Corpay, özellikle geçtiğimiz yıl yaklaşık %44 getiri sağlayan Japon yeni karşısında Meksika pezosu ticareti söz konusu olduğunda, bu stratejiden yararlananların elde ettiği istisnai kazançların altını çizdi. Diğer popüler carry para birimleri de benzer şekilde önemli getiriler sağlamıştır.
Gelişmekte olan 21 piyasa para biriminin carry performansını takip eden bir Deutsche Bank endeksi 2023'te %6,6 artarak 2017'den bu yana en başarılı yılına imza attı ve geçtiğimiz ay %1'lik bir artışa yaklaşarak yükselmeye devam etti. Ancak, enflasyondaki düşüşe bağlı olarak gelişmekte olan piyasalarda para politikasının gevşetilmesi ihtimali, carry trade'in başarısını besleyen faiz oranı farklarını azaltabilir.
Meksika gibi ülkeler faiz oranlarını düşürmeye başlayarak Brezilya, Şili ve Kolombiya'ya katıldı ve Meksika'nın faiz indirimi 2021 ortasından bu yana yapılan ilk faiz indirimi oldu. Capital Economics'e göre, daha fazla kazanç için yer olsa da, 2023'ün güçlü kuyruk rüzgârları muhtemelen azalıyor.
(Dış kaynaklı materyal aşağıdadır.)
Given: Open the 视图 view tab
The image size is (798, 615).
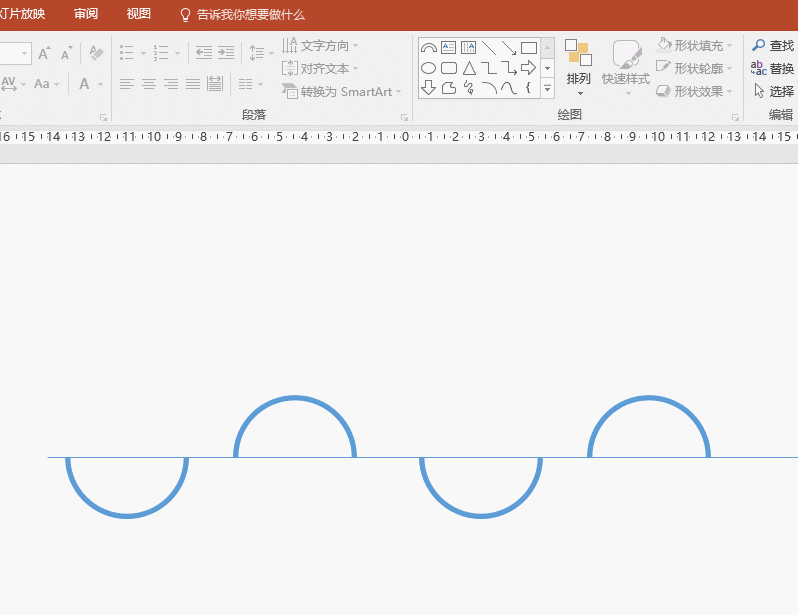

Geçtiğimiz hafta, Federal Rezerv politika yapıcıları yılsonuna kadar faiz oranlarında dörtte üç puanlık bir düşüş öngördü. Fed ve Avrupa Merkez Bankası'nın gelişmekte olan piyasalar kadar hızlı ya da aynı ölçüde faiz indirimine gitmesi beklenmiyor ve bu da carry trader'ları daha seçici olmaya itiyor. State Street Global Advisors, daha düşük riskli carry işlemlerine geçilmesini ve fonlama para birimi olarak istikrarlı İsviçre frangının kullanılmasını, Çin yuanı yerine Hint rupisi alımının tercih edilmesini öneriyor.
Deutsche Bank'ın dokuz ana döviz çiftinde beklenen oynaklığı ölçen CVIX endeksinin yaklaşık 2-1/2 yılın en düşük seviyesine ulaşmasıyla birlikte düşük oynaklık, carry trade'in lehine önemli bir faktör olmuştur. Bu durum yatırımcıları carry trade yapmaya devam etme konusunda cesaretlendirdi. Londra'daki ING, yılın başlarında artan volatilite beklentilerine rağmen, güçlü ABD verilerinin şimdilik carry trade işlemlerinin cazibesini koruduğunu belirtti.
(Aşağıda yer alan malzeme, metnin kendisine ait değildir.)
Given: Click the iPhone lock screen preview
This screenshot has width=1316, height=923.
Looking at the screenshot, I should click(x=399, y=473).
İsviçre Merkez Bankası ve Japonya Merkez Bankası'nın son faiz oranı değişikliklerine rağmen, üç aylık düşük dolar/yen zımni oynaklığının da gösterdiği gibi, piyasa oynaklığı düşük kalmaya devam ediyor.
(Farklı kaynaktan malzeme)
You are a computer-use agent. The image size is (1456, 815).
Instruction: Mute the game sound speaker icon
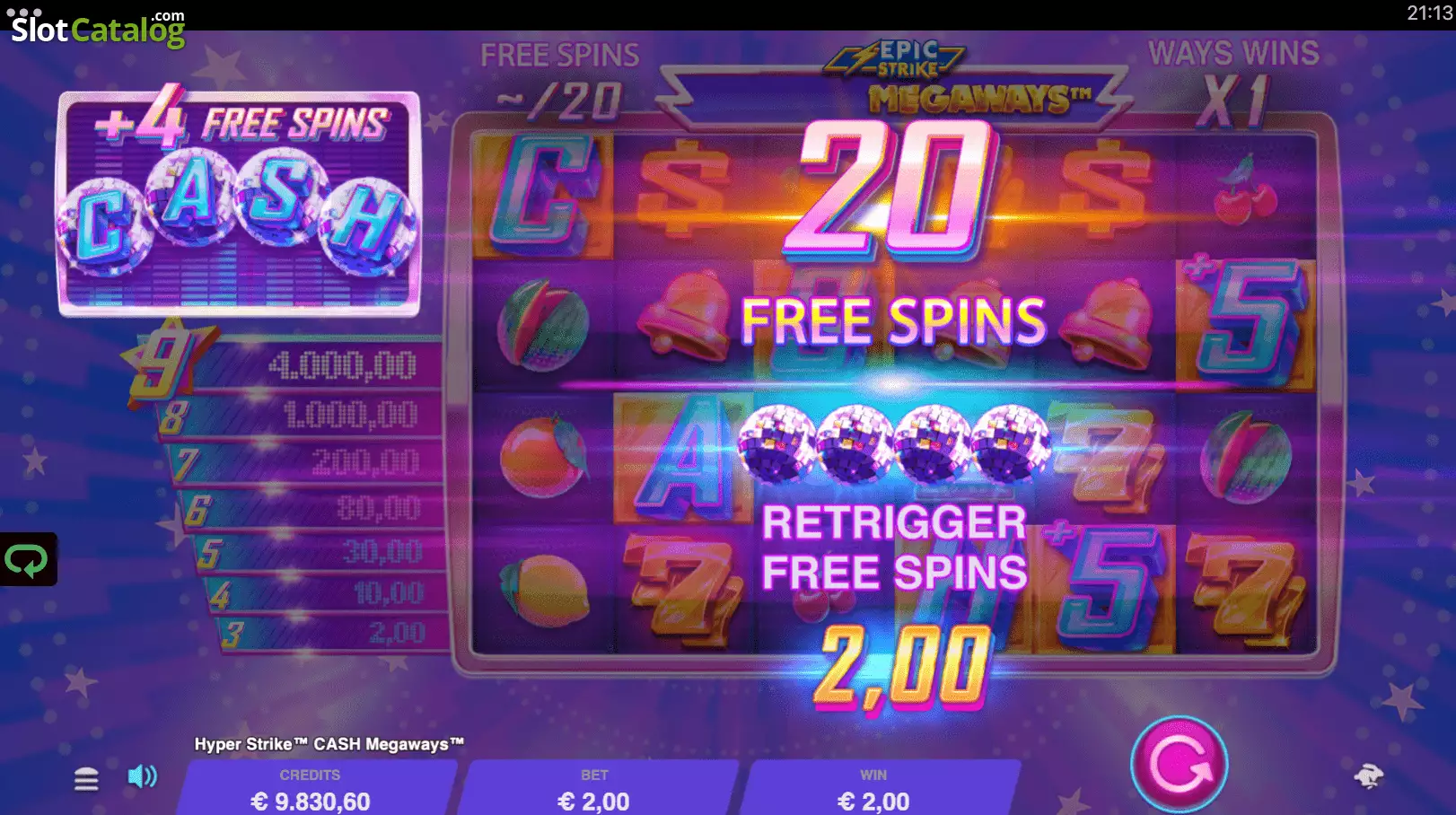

Bununla birlikte analistler, merkez bankası politikaları, ekonomik veriler, jeopolitik olaylar ve özellikle bu yıl ABD'de yapılacak seçimler gibi potansiyel tetikleyicilerle piyasaları ve carry trade'i bozmak için fazla bir şey gerekmeyeceği konusunda uyarıyor. Petersen, volatilitenin artması için eşiğin oldukça düşük olduğunun altını çizerek, döviz piyasalarındaki mevcut istikrarın hassas olabileceğini öne sürüyor.
Reuters bu makaleye katkıda bulunmuştur.Bu makale yapay zekanın desteğiyle oluşturulmuş, çevrilmiş ve bir editör tarafından incelenmiştir. Daha fazla bilgi için Şart ve Koşullar bölümümüze bakın.